#### Work to complete
Print out the complete set of records below, exactly as they read.

[Stored records]
____________

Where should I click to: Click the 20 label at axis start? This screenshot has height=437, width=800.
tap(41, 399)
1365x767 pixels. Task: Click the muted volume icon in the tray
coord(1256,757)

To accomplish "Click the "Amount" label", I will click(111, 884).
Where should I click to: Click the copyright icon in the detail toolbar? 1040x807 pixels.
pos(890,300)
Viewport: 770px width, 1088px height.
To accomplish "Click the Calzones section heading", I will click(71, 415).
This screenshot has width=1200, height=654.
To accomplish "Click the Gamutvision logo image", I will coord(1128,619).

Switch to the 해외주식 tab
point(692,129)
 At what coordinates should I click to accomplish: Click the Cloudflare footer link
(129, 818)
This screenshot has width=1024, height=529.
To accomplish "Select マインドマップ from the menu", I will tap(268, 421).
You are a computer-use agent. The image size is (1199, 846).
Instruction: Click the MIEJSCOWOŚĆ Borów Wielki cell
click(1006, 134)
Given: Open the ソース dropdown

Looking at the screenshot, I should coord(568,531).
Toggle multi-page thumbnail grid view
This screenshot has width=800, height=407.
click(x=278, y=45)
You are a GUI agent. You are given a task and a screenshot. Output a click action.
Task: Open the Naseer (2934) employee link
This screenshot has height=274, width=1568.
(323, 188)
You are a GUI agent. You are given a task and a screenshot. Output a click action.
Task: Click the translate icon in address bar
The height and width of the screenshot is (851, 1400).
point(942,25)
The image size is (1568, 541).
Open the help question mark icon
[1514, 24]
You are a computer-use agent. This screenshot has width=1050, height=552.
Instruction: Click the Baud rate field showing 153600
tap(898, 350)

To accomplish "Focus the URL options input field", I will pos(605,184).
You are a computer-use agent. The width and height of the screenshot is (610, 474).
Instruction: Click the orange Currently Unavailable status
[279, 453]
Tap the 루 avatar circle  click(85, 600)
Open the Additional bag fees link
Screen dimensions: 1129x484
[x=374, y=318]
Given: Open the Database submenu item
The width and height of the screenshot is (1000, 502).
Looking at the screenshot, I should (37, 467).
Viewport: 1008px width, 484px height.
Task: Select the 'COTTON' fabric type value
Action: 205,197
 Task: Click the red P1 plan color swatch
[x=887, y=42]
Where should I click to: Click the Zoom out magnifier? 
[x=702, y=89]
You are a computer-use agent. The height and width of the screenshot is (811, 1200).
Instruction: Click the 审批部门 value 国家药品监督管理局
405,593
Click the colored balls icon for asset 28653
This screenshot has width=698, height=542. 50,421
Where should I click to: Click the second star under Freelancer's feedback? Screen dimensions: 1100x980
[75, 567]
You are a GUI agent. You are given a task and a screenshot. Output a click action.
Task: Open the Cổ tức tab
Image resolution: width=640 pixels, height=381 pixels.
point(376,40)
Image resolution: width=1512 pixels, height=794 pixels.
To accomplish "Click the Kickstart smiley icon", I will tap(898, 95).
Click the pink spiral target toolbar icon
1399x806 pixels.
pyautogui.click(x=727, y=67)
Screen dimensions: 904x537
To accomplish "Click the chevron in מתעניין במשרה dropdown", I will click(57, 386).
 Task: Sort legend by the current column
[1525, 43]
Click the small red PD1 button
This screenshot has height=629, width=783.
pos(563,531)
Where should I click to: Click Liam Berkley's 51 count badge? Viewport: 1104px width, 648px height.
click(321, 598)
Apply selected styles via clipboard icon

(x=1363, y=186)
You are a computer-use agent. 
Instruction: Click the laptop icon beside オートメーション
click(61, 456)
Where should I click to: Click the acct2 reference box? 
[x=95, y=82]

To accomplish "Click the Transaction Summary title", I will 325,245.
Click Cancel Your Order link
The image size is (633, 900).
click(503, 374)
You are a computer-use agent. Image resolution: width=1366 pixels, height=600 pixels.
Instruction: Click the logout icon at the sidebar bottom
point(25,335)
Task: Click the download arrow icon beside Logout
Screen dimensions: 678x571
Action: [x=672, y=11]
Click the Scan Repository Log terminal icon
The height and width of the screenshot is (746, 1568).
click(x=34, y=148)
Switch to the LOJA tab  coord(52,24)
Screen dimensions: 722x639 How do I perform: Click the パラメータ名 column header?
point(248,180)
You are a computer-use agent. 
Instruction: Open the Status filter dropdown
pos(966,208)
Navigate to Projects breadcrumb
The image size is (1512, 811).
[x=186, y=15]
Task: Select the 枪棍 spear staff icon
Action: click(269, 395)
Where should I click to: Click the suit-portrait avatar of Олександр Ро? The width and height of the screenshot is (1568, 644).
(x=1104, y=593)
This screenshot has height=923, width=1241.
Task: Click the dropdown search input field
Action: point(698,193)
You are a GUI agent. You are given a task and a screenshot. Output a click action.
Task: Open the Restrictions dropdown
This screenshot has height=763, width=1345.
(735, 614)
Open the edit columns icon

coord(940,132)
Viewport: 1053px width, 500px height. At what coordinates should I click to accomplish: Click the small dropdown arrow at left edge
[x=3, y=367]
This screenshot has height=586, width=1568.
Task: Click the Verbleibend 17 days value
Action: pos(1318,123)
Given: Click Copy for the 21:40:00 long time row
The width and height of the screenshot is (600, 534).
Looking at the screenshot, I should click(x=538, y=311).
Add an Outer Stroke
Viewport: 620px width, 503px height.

____________

#### Completed exercise
Where should I click to: Click the 20 label at axis start? This screenshot has height=437, width=800.
tap(41, 399)
1365x767 pixels. Task: Click the muted volume icon in the tray
coord(1256,757)

To accomplish "Click the "Amount" label", I will click(111, 884).
Where should I click to: Click the copyright icon in the detail toolbar? 1040x807 pixels.
pos(890,300)
Viewport: 770px width, 1088px height.
To accomplish "Click the Calzones section heading", I will click(71, 415).
This screenshot has width=1200, height=654.
To accomplish "Click the Gamutvision logo image", I will coord(1128,619).

Switch to the 해외주식 tab
point(692,129)
 At what coordinates should I click to accomplish: Click the Cloudflare footer link
(129, 818)
This screenshot has width=1024, height=529.
To accomplish "Select マインドマップ from the menu", I will tap(268, 421).
You are a computer-use agent. The image size is (1199, 846).
Instruction: Click the MIEJSCOWOŚĆ Borów Wielki cell
click(1006, 134)
Given: Open the ソース dropdown

Looking at the screenshot, I should coord(568,531).
Toggle multi-page thumbnail grid view
This screenshot has width=800, height=407.
click(x=278, y=45)
You are a GUI agent. You are given a task and a screenshot. Output a click action.
Task: Open the Naseer (2934) employee link
This screenshot has height=274, width=1568.
(323, 188)
You are a GUI agent. You are given a task and a screenshot. Output a click action.
Task: Click the translate icon in address bar
The height and width of the screenshot is (851, 1400).
point(942,25)
The image size is (1568, 541).
Open the help question mark icon
[1514, 24]
You are a computer-use agent. This screenshot has width=1050, height=552.
Instruction: Click the Baud rate field showing 153600
tap(898, 350)

To accomplish "Focus the URL options input field", I will pos(605,184).
You are a computer-use agent. The width and height of the screenshot is (610, 474).
Instruction: Click the orange Currently Unavailable status
[279, 453]
Tap the 루 avatar circle  click(85, 600)
Open the Additional bag fees link
Screen dimensions: 1129x484
[x=374, y=318]
Given: Open the Database submenu item
The width and height of the screenshot is (1000, 502).
Looking at the screenshot, I should (37, 467).
Viewport: 1008px width, 484px height.
Task: Select the 'COTTON' fabric type value
Action: 205,197
 Task: Click the red P1 plan color swatch
[x=887, y=42]
Where should I click to: Click the Zoom out magnifier? 
[x=702, y=89]
You are a computer-use agent. The height and width of the screenshot is (811, 1200).
Instruction: Click the 审批部门 value 国家药品监督管理局
405,593
Click the colored balls icon for asset 28653
This screenshot has width=698, height=542. 50,421
Where should I click to: Click the second star under Freelancer's feedback? Screen dimensions: 1100x980
[75, 567]
You are a GUI agent. You are given a task and a screenshot. Output a click action.
Task: Open the Cổ tức tab
Image resolution: width=640 pixels, height=381 pixels.
point(376,40)
Image resolution: width=1512 pixels, height=794 pixels.
To accomplish "Click the Kickstart smiley icon", I will tap(898, 95).
Click the pink spiral target toolbar icon
1399x806 pixels.
pyautogui.click(x=727, y=67)
Screen dimensions: 904x537
To accomplish "Click the chevron in מתעניין במשרה dropdown", I will click(57, 386).
 Task: Sort legend by the current column
[1525, 43]
Click the small red PD1 button
This screenshot has height=629, width=783.
pos(563,531)
Where should I click to: Click Liam Berkley's 51 count badge? Viewport: 1104px width, 648px height.
click(321, 598)
Apply selected styles via clipboard icon

(x=1363, y=186)
You are a computer-use agent. 
Instruction: Click the laptop icon beside オートメーション
click(61, 456)
Where should I click to: Click the acct2 reference box? 
[x=95, y=82]

To accomplish "Click the Transaction Summary title", I will 325,245.
Click Cancel Your Order link
The image size is (633, 900).
click(503, 374)
You are a computer-use agent. Image resolution: width=1366 pixels, height=600 pixels.
Instruction: Click the logout icon at the sidebar bottom
point(25,335)
Task: Click the download arrow icon beside Logout
Screen dimensions: 678x571
Action: [x=672, y=11]
Click the Scan Repository Log terminal icon
The height and width of the screenshot is (746, 1568).
click(x=34, y=148)
Switch to the LOJA tab  coord(52,24)
Screen dimensions: 722x639 How do I perform: Click the パラメータ名 column header?
point(248,180)
You are a computer-use agent. 
Instruction: Open the Status filter dropdown
pos(966,208)
Navigate to Projects breadcrumb
The image size is (1512, 811).
[x=186, y=15]
Task: Select the 枪棍 spear staff icon
Action: click(269, 395)
Where should I click to: Click the suit-portrait avatar of Олександр Ро? The width and height of the screenshot is (1568, 644).
(x=1104, y=593)
This screenshot has height=923, width=1241.
Task: Click the dropdown search input field
Action: point(698,193)
You are a GUI agent. You are given a task and a screenshot. Output a click action.
Task: Open the Restrictions dropdown
This screenshot has height=763, width=1345.
(735, 614)
Open the edit columns icon

coord(940,132)
Viewport: 1053px width, 500px height. At what coordinates should I click to accomplish: Click the small dropdown arrow at left edge
[x=3, y=367]
This screenshot has height=586, width=1568.
Task: Click the Verbleibend 17 days value
Action: pos(1318,123)
Given: Click Copy for the 21:40:00 long time row
The width and height of the screenshot is (600, 534).
Looking at the screenshot, I should click(x=538, y=311).
Add an Outer Stroke
Viewport: 620px width, 503px height.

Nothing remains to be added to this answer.